Attackers don't work business hours. Most cyberattacks happen outside of the typical 9-to-5 window - evenings, weekends, public holidays. An IT team that goes home at 5pm leaves the environment unmonitored for the other 16 hours of the day.
Underwriters are increasingly looking for evidence that systems are being watched around the clock, not just during business hours. This doesn't necessarily mean hiring overnight IT staff - it means having monitoring tools or a managed service with 24/7 coverage that will detect and alert on suspicious activity regardless of when it occurs.
For NZ SMEs, Managed Detection and Response (MDR) is typically the most practical way to achieve this. It provides continuous monitoring without requiring a business to build or staff a security operations capability internally.
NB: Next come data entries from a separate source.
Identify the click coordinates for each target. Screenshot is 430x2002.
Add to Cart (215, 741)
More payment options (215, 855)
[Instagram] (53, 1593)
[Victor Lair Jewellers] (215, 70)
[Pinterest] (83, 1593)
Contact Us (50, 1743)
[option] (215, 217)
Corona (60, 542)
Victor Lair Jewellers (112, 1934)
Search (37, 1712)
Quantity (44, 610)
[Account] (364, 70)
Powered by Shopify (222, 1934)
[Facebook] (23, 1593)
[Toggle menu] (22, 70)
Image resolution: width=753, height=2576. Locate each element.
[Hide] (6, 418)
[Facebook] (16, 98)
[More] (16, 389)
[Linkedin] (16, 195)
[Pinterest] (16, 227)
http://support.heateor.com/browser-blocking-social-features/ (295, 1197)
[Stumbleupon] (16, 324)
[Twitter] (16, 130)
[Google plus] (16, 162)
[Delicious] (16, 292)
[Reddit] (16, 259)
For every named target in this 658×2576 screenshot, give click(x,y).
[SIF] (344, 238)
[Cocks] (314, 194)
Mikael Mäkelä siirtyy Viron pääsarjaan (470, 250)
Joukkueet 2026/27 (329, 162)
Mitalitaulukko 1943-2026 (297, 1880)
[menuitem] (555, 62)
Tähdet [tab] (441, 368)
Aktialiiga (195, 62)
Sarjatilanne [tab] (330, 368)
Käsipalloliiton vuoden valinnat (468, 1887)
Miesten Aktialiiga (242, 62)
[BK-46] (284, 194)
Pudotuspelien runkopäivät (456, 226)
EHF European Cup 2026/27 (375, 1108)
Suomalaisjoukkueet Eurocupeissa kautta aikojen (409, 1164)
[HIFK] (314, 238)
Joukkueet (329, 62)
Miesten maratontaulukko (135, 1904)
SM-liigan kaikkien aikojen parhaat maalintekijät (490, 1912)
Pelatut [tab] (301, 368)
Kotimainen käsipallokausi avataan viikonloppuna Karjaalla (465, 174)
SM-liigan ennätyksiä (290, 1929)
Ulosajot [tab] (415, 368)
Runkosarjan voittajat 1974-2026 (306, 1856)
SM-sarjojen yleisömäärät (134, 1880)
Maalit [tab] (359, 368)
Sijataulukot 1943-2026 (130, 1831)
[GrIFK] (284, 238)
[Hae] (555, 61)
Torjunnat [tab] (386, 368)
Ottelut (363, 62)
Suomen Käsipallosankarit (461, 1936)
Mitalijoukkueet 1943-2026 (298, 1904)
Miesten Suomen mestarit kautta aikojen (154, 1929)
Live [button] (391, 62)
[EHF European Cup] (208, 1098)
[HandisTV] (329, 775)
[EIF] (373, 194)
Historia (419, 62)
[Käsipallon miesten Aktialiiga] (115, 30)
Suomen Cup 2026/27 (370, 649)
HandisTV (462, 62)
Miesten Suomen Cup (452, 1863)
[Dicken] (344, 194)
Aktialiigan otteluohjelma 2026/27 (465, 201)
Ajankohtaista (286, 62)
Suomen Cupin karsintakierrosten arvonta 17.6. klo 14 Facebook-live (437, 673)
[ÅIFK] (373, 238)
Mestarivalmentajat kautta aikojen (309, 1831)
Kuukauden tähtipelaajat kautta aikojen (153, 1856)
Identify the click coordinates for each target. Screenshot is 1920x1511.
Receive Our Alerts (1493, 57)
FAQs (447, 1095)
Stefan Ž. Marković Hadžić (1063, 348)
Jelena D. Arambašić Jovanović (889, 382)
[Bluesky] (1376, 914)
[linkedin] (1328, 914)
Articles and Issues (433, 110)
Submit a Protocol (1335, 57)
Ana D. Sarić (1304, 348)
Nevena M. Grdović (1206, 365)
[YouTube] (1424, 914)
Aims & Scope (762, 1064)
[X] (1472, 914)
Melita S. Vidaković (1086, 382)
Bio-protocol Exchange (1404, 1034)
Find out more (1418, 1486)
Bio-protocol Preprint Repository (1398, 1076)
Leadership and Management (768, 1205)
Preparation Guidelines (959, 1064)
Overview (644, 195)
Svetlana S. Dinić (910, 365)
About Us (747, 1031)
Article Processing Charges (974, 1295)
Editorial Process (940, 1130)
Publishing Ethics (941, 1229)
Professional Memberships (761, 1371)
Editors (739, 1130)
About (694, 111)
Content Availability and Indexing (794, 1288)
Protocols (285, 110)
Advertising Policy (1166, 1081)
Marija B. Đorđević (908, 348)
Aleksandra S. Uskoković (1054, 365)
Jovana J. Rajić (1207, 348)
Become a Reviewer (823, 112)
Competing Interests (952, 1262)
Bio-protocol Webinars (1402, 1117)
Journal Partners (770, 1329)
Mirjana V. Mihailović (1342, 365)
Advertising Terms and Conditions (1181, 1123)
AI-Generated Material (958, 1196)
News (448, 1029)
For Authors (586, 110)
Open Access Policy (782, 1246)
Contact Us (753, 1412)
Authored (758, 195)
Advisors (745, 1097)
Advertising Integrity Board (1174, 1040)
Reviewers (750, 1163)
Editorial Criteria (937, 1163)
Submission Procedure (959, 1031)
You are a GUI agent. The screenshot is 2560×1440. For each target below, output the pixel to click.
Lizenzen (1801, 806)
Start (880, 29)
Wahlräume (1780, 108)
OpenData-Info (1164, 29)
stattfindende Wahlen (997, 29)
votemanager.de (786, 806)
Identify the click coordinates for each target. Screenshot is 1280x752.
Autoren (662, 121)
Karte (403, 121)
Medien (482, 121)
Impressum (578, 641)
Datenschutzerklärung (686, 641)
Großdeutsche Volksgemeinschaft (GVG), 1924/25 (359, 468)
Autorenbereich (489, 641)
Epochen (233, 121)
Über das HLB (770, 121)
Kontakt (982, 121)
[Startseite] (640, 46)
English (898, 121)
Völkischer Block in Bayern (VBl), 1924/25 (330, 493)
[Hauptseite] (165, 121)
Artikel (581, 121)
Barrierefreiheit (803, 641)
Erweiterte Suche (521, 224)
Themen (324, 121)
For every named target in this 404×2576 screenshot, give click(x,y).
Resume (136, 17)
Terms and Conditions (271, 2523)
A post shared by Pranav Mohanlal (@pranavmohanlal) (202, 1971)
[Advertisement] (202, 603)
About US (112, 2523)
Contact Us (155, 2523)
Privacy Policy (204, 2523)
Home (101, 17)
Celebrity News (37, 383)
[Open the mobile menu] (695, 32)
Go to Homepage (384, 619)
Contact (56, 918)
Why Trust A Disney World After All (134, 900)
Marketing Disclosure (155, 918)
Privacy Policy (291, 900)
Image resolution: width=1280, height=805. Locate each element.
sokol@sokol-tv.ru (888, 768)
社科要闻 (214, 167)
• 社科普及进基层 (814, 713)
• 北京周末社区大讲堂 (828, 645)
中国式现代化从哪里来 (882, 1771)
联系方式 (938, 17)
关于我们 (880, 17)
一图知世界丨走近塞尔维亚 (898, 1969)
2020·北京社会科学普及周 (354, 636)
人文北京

This is the nuance that catches most businesses out. When you apply for cyber insurance, the questions on the form ask about the presence of controls. Do you have MFA? Do you have backups? Do you have an incident response plan?
The temptation is to answer yes based on partial implementation. MFA is deployed on email, so you say yes. Backups run overnight, so you say yes. There's a rough plan somewhere, so you say yes.
The problem surfaces at claims time, when forensic investigation reveals the actual state of your environment. MFA was only on email - not on the cloud applications the attacker accessed. Backups were running, but they were connected to the same network the ransomware encrypted. The incident response plan hadn't been reviewed in two years and named a staff member who left the company.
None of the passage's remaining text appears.